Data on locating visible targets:
_ _ _ _

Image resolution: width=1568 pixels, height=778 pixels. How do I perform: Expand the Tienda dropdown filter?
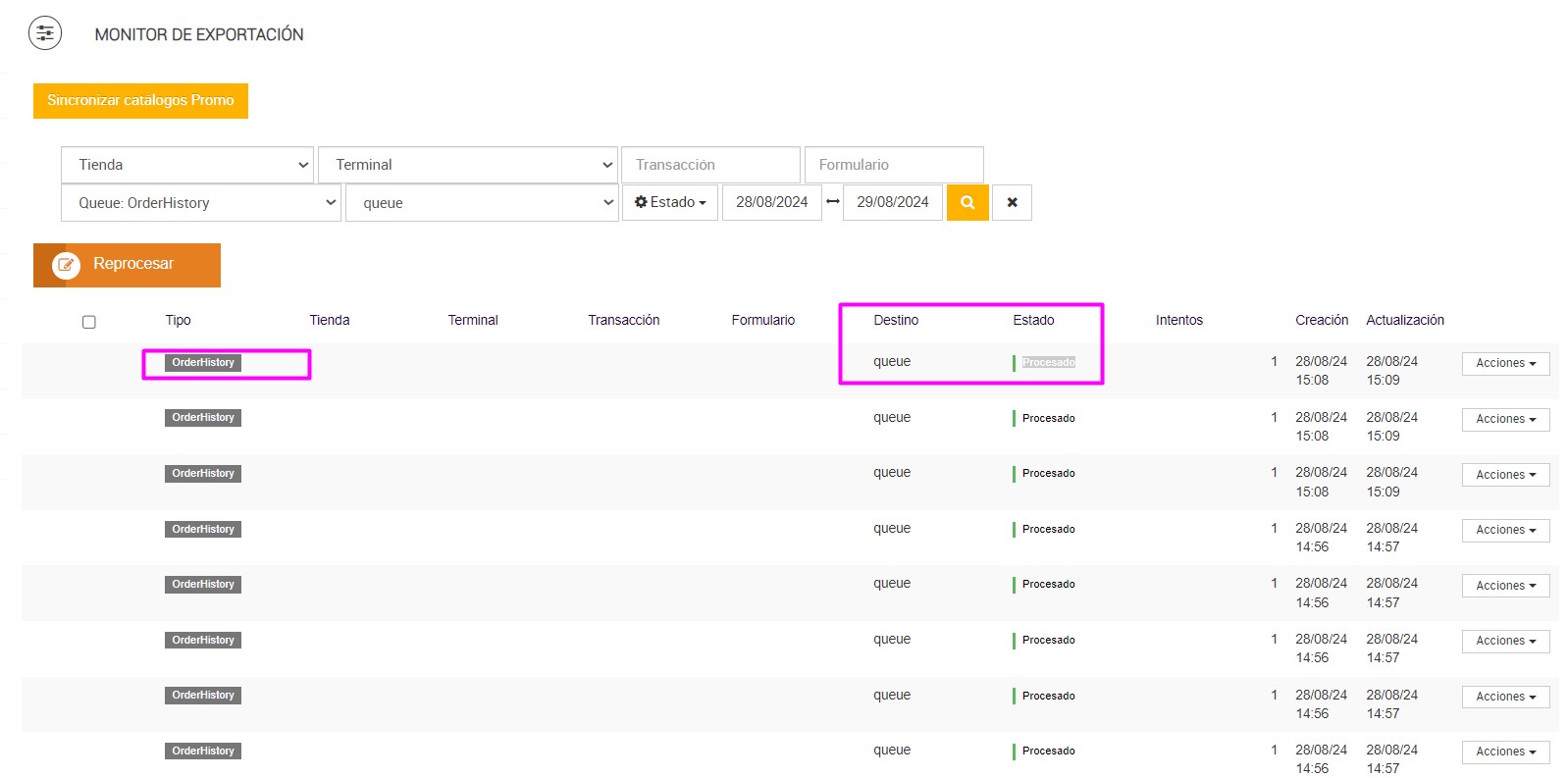(x=187, y=165)

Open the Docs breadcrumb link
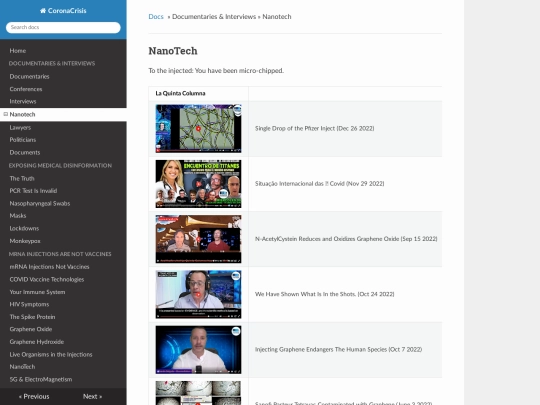[156, 17]
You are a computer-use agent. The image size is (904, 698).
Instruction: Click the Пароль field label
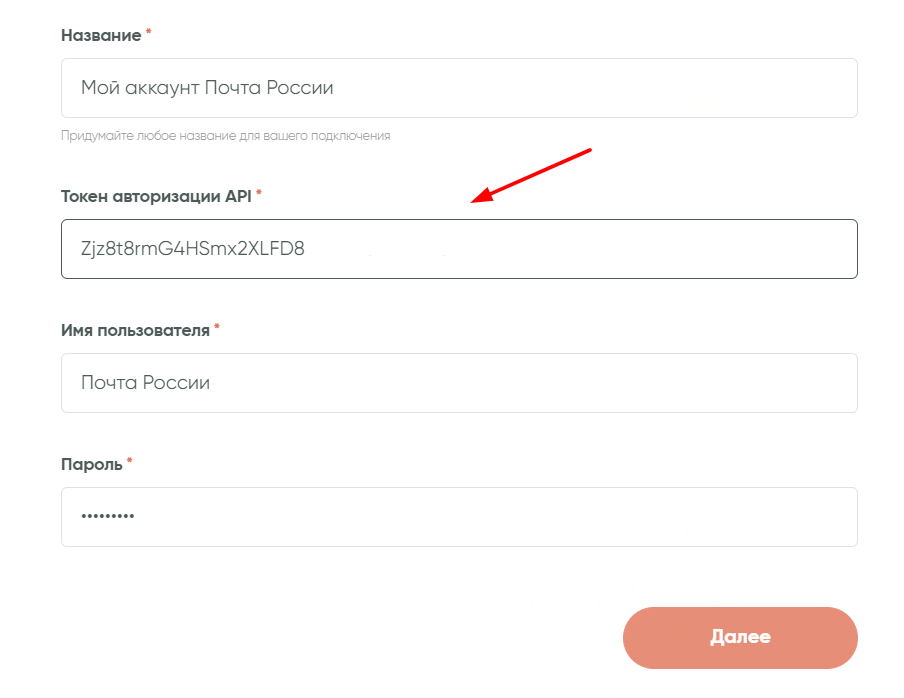coord(92,464)
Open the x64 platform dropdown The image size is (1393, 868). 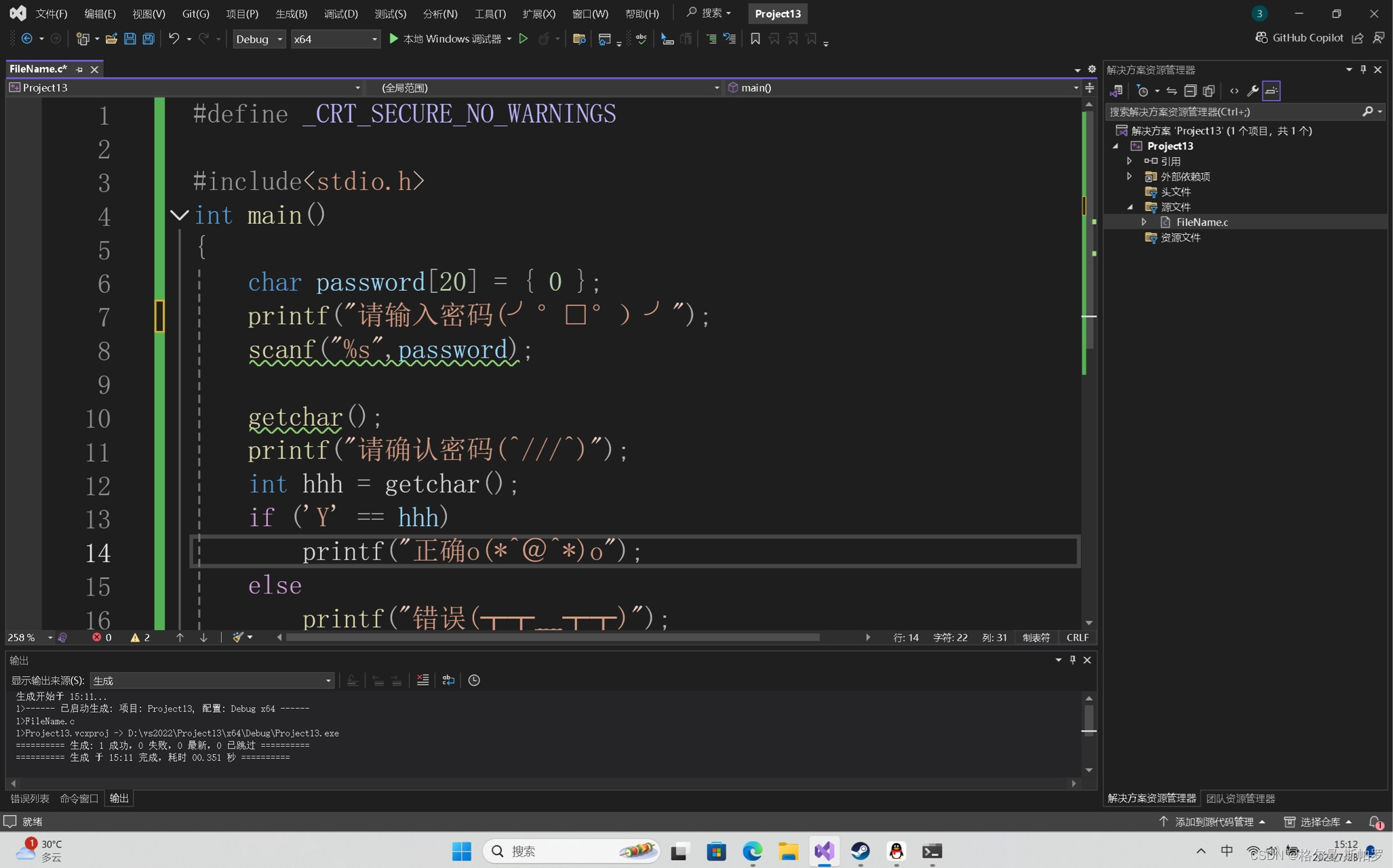click(x=335, y=39)
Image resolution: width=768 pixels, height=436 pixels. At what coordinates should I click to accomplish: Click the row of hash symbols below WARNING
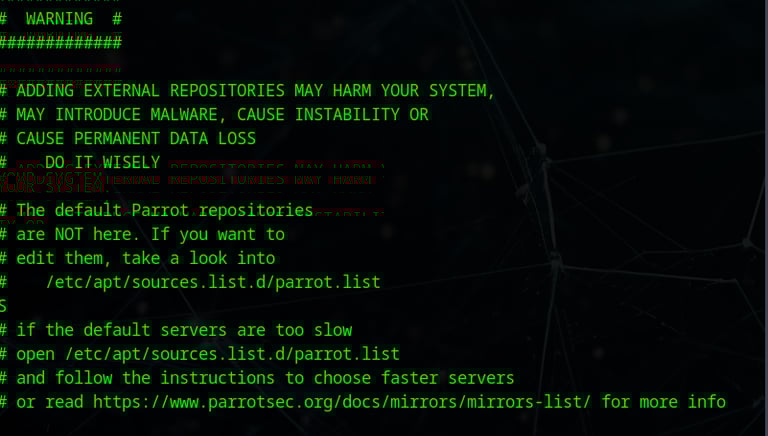click(x=61, y=43)
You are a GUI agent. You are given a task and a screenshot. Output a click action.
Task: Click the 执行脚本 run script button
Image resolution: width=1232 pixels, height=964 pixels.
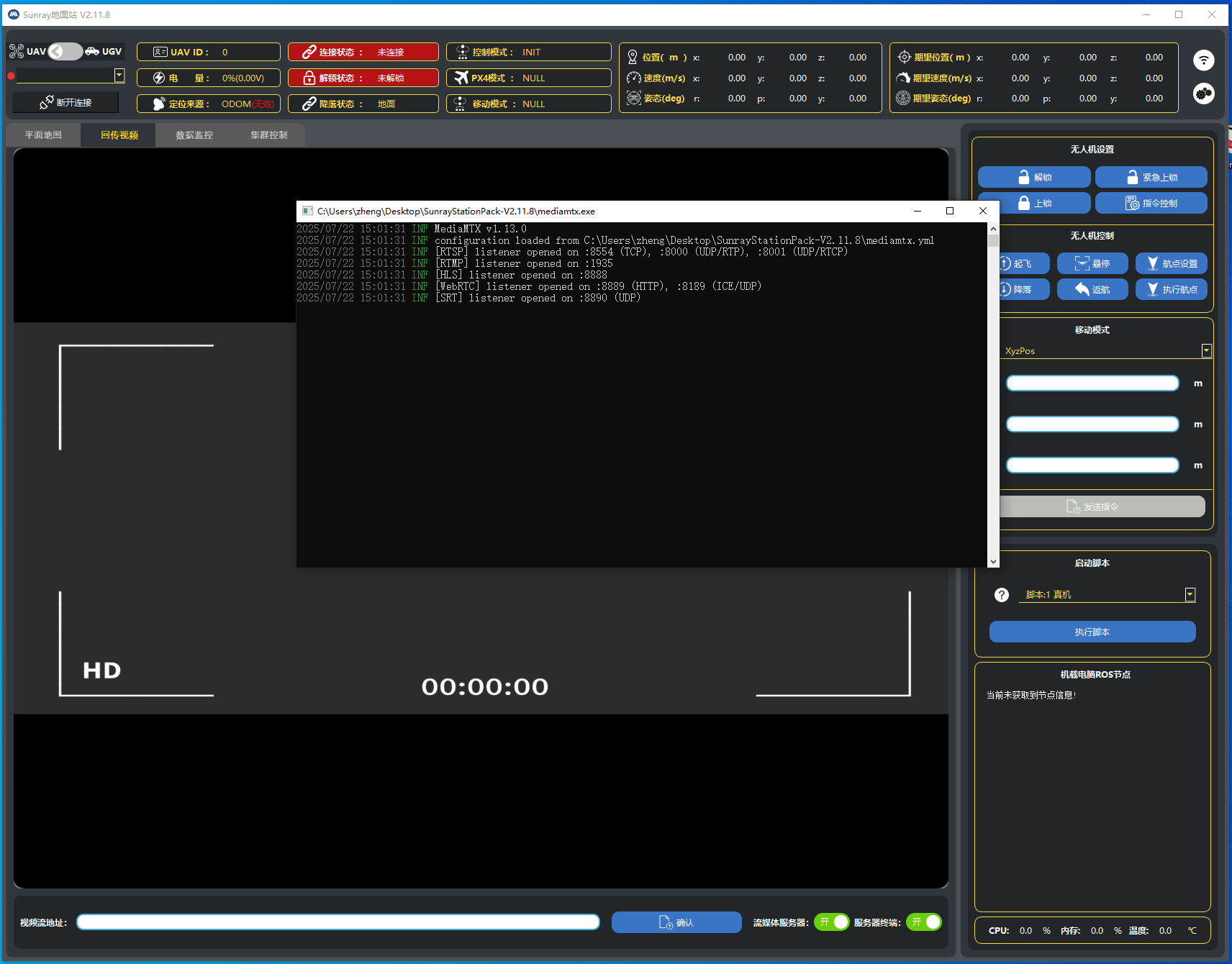click(1092, 632)
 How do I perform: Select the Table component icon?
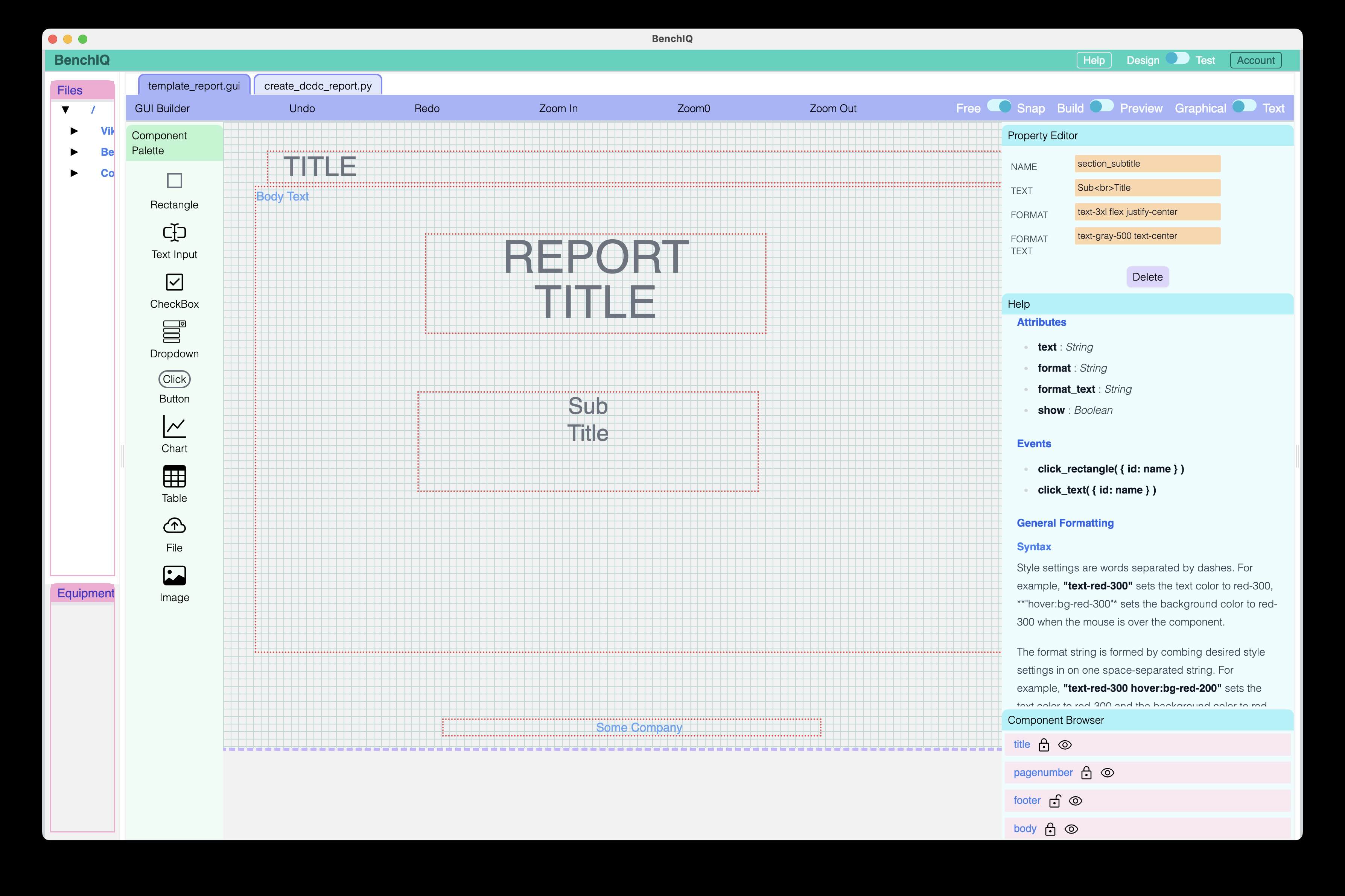(174, 476)
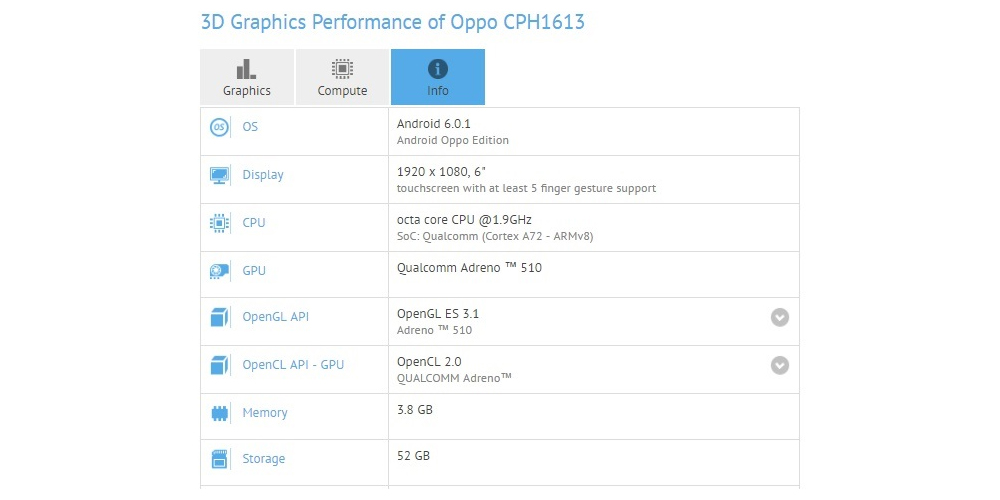Click the OpenCL API cube icon
This screenshot has height=500, width=1000.
click(219, 365)
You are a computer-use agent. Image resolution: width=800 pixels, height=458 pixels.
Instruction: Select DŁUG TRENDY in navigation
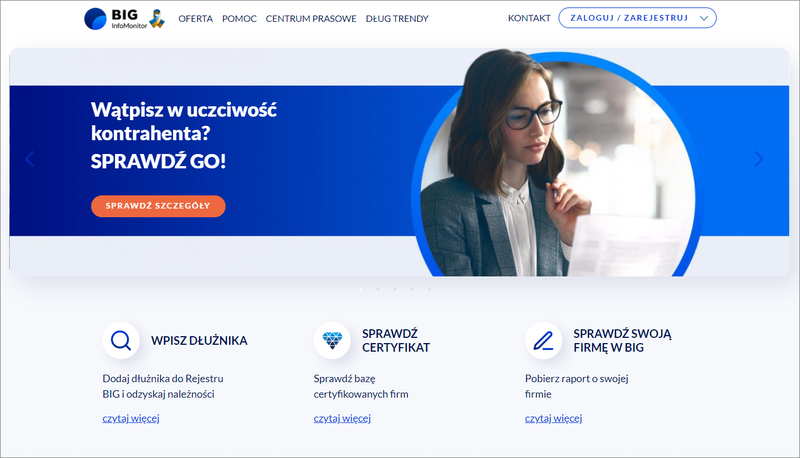point(397,19)
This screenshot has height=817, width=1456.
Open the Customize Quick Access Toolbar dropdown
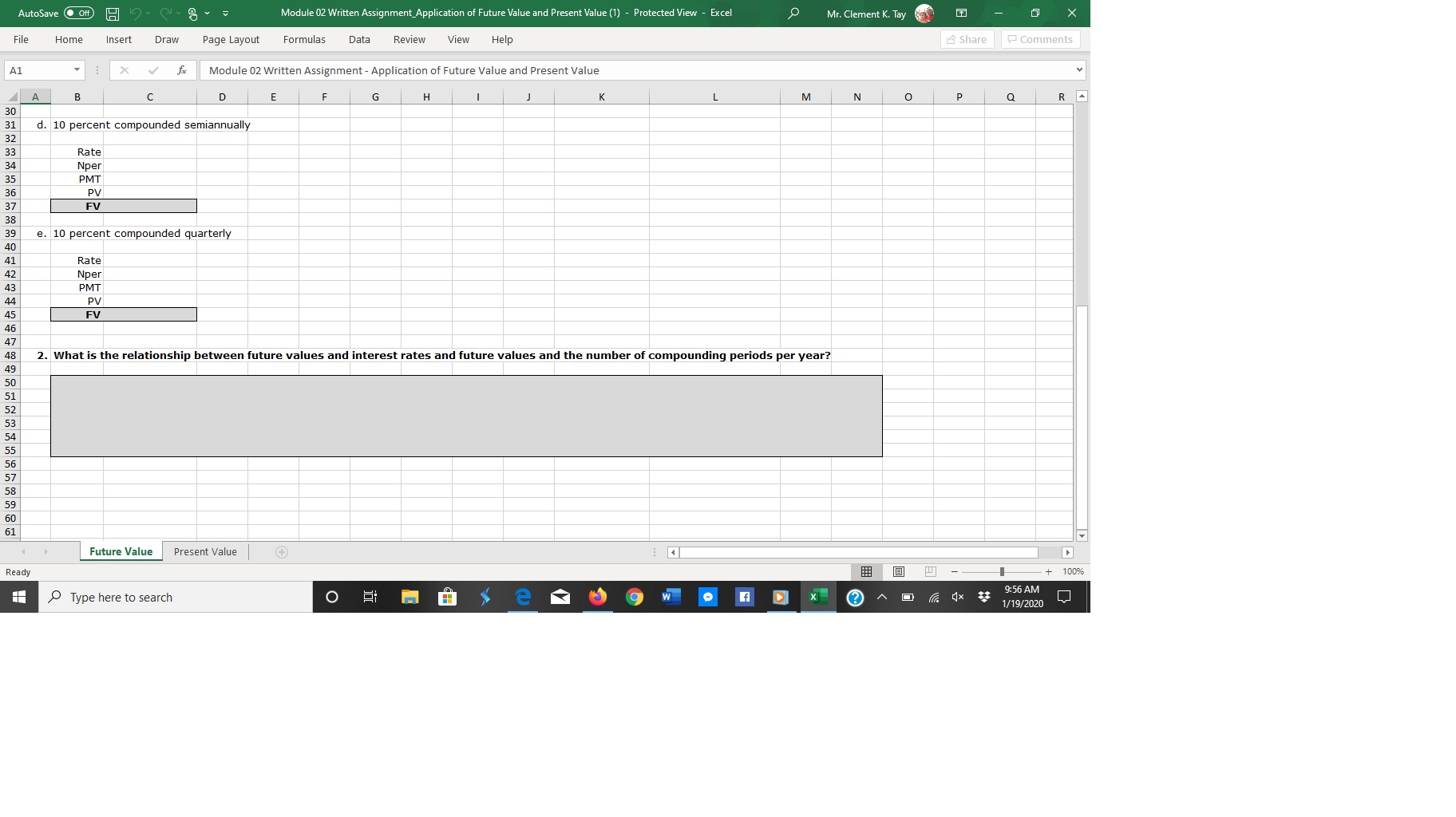click(x=226, y=13)
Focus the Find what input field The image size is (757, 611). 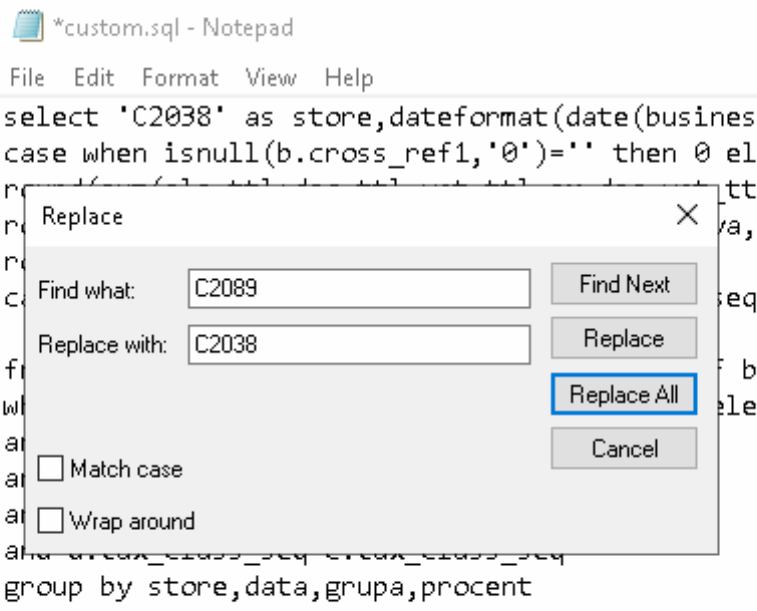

_ _ _ _

#### [WHAT TO PRODUCE]
Starting with the line containing "Image resolution: width=768" and continuing through the line containing "click(x=226, y=13)", write out the lines of the listing again with "agent" changed to "assistant" and nothing else altered. Omit the pictures from your answer.

#### [TASK SOLUTION]
Image resolution: width=768 pixels, height=436 pixels. At what coordinates should I click to accomplish: Click the row of hash symbols below WARNING
click(x=61, y=43)
You are a GUI assistant. You are given a task and a screenshot. Output a click action.
Task: Click the 执行脚本 run script button
Image resolution: width=1232 pixels, height=964 pixels.
click(1092, 632)
 How do I perform: Select the Table component icon?
(174, 476)
Click the OpenCL API cube icon
This screenshot has height=500, width=1000.
click(219, 365)
You are a computer-use assistant. Image resolution: width=800 pixels, height=458 pixels.
Instruction: Select DŁUG TRENDY in navigation
point(397,19)
This screenshot has height=817, width=1456.
Open the Customize Quick Access Toolbar dropdown
click(x=226, y=13)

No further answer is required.